======== RECORD EXTRACTS ========
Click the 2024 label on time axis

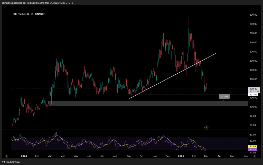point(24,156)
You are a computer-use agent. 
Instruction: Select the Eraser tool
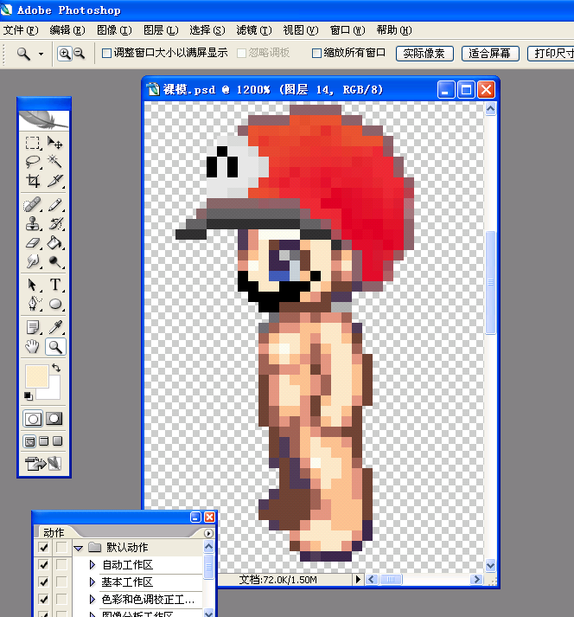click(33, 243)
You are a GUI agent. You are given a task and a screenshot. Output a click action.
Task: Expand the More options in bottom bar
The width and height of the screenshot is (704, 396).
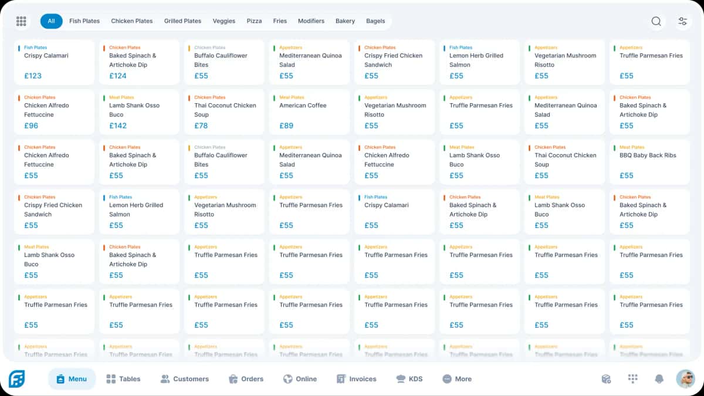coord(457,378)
========
======== RECORD EXTRACTS ========
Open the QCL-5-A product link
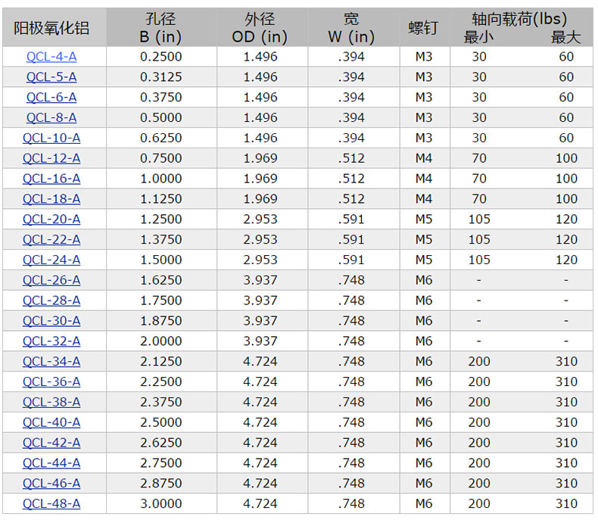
========
======== RECORD EXTRACTS ========
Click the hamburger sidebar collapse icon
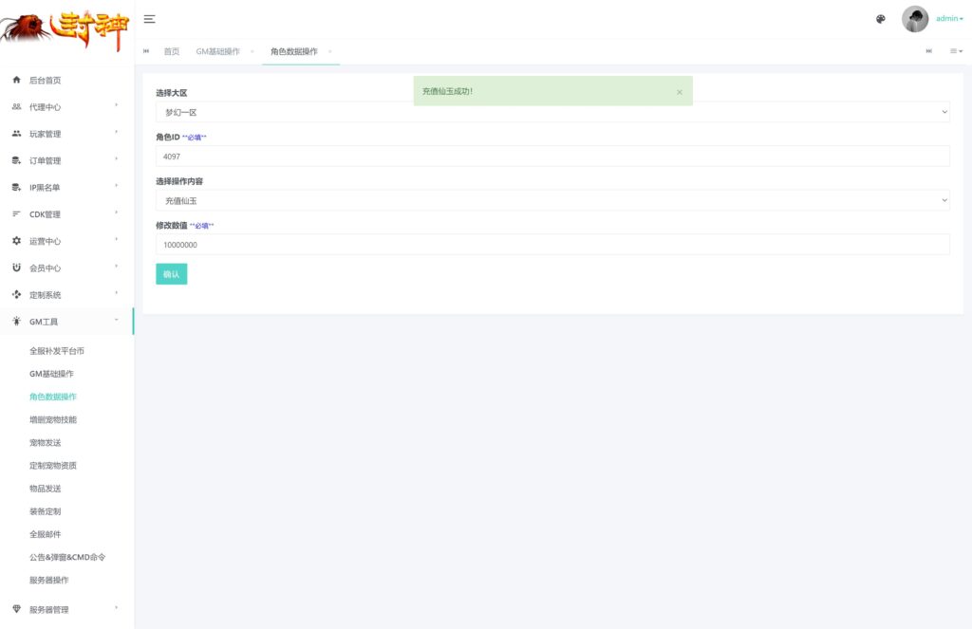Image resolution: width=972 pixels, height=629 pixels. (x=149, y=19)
========
- _WHAT IS REQUIRED_:
Please go over the data above and copy each line with "agent" in it.

- _OUTPUT BELOW_:
You are a computer-use agent. 
You are a GUI agent. You are given a task and a screenshot. Output a click action.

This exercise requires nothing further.